Wanger died of a heart attack, aged 74, in New York City. He was interred in the Home of Peace Cemetery in Colma, California.

Scandal

Starting in 1950, and continuing for 12 years, Wanger's wife Joan Bennett was represented by agent Jennings Lang. Formerly the vice president of the Jaffe Agency, he had become the head of MCA's West Coast television operations. On the afternoon of December 13, 1951, Bennett and Lang had a meeting to talk over an upcoming television show.

Bennett parked her Cadillac convertible in the lot at the back of the MCA offices, at Santa Monica Boulevard and Rexford Drive, across the street from the Beverly Hills Police Department, and she and Lang drove off in his car. Meanwhile, her husband drove by at about 2:30 p.m. and noticed his wife's car parked there. Half an hour later, he again saw her car there and stopped to wait. Bennett and Lang drove into the parking lot a few hours later and he walked her to her convertible. As she started the engine, turned on the headlights and prepared to drive away, Lang leaned on the car, with both hands raised to his shoulders, and talked to her.
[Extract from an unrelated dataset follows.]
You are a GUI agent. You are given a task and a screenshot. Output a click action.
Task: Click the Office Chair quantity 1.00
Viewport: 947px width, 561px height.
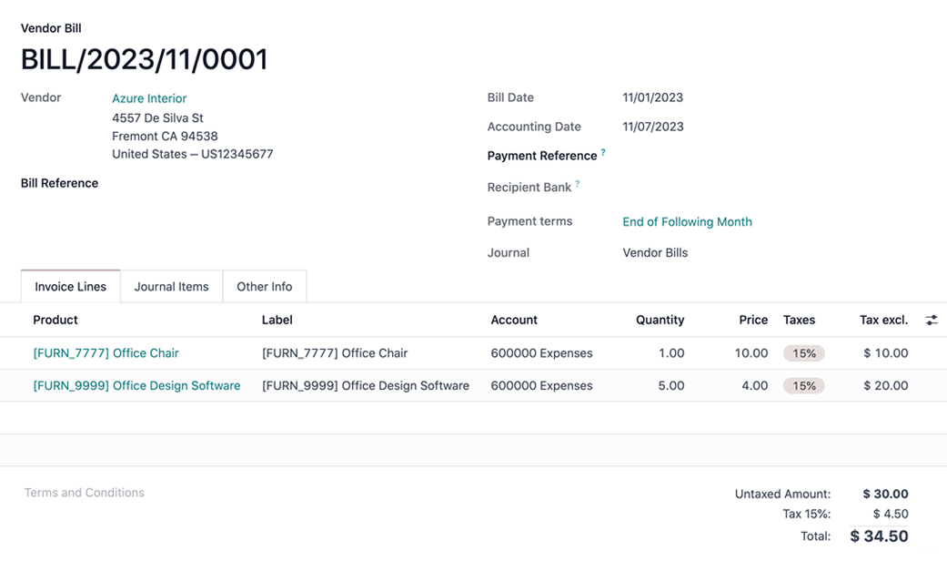pyautogui.click(x=670, y=353)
In a fit of jealousy, Wanger walked up and twice shot and wounded the unsuspecting agent. One bullet hit Lang in the right thigh, near the hip, and the other penetrated his groin. Bennett said she did not see Wanger at first. She said she suddenly saw two livid flashes, then Lang slumped to the ground. As soon as she recognized who had fired the shots, she told Wanger, "Get away and leave us alone." He tossed the pistol into his wife's car.

She and the parking lot's service station manager took Lang to the agent's doctor. He was taken to a hospital, where he recovered. The police, who had heard the shots, came to the scene and found the gun in Bennett's car when they took Wanger into custody. Wanger was booked and fingerprinted, and underwent lengthy questioning. He was booked on suspicion of assault with intent to commit murder.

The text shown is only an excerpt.